A Tale Of Two Presidents For Democrats In The Midterms

Democratic strategists said that President Obama has committed to strongly help the party maintain and build its majorities in Congress in 2010. But he's not the only president they expect will play a supporting role.

"President Bush is going to be very much part of the discussion in November 2010," DSCC executive director J.B. Poersch said this afternoon at a panel hosted by The Hotline. "The voters already know full well that the new president was taking on large and, I'll call them ugly, challenges. They had to come from somewhere."

But how can a former president still be used to sway voters? Poersch said it's because the GOP, not the Democrats, who are blaming their woes on Bush.

"There doesn't seem to be from the Republican Party an 'A ha!' moment of accountability, where Republicans themselves say, you know, 'We did this wrong.

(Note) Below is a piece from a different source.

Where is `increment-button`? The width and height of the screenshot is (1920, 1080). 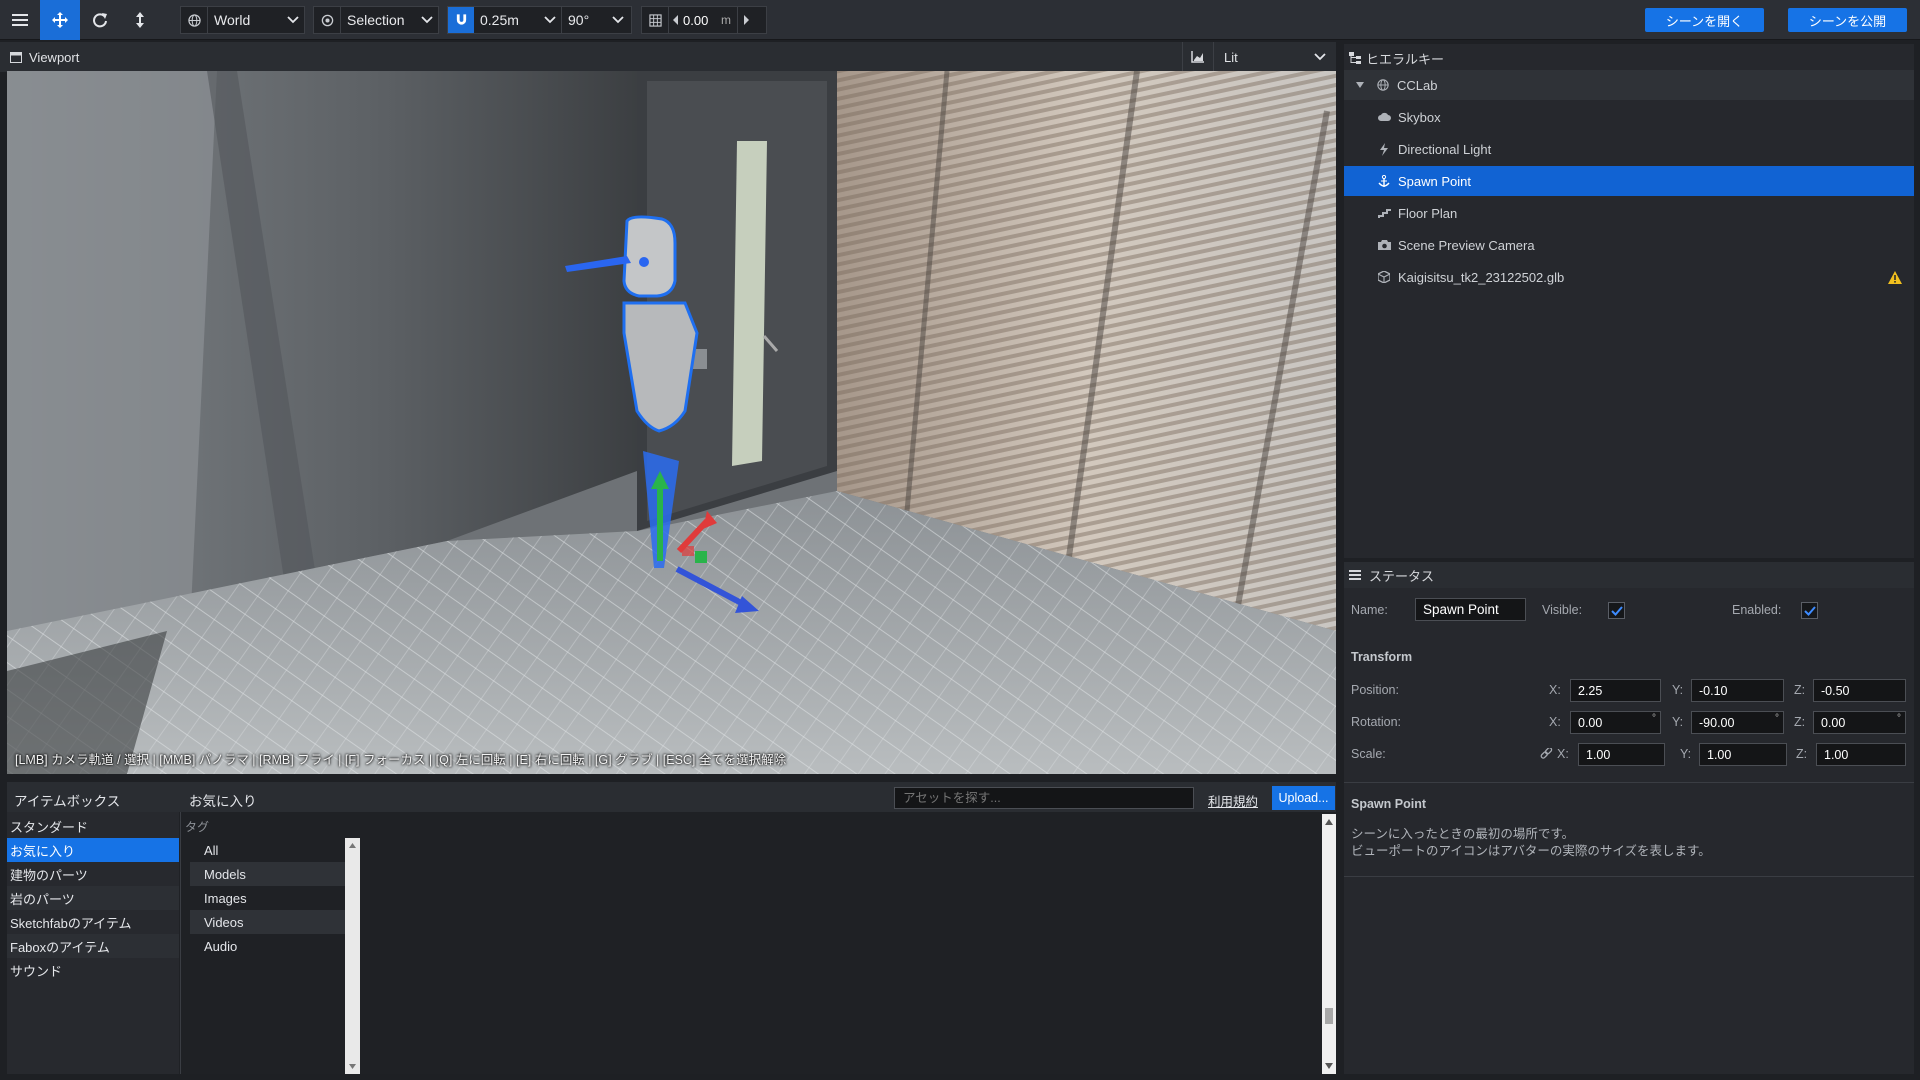
increment-button is located at coordinates (746, 20).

We screwed up.' Instead, it's the Republicans you hear most often that say, 'Boy, President Bush really made big mistakes," he said.

NRSC executive director Rob Jesmer conceded that tying candidates to Bush was successful in past elections, but won't in the future.

"Nobody's going to Congress to work for or against President Bush now," he said. "In a time we're engaged in two major wars, we're going through a historic economic downturn, we're spending money at an incredible rate, I just don't think anybody cares about that."

He did concede that with a Democrat in the White House, they have a considerable advantage in terms of fundraising ability and a campaigner-in-chief. Both the DCCC and the DSCC say they've gotten strong commitments from the White House to support candidates, and that President Obama will start that with an upcoming appearance on behalf of Senate Majority Leader Harry Reid.

"The best thing politically, though, that the president could do for Democratic candidates is succeed," Poersch added. "So far so good."

"The most important thing for all us as Democrats is the president's success, of really turning around what happened over the past eight years in this country," DCCC executive director Jon Vogel said. "We can get into tactics much further down the road. But this election is a lot more about our record of progress, what we started to do and what we're going to be able to accomplish over the next two years."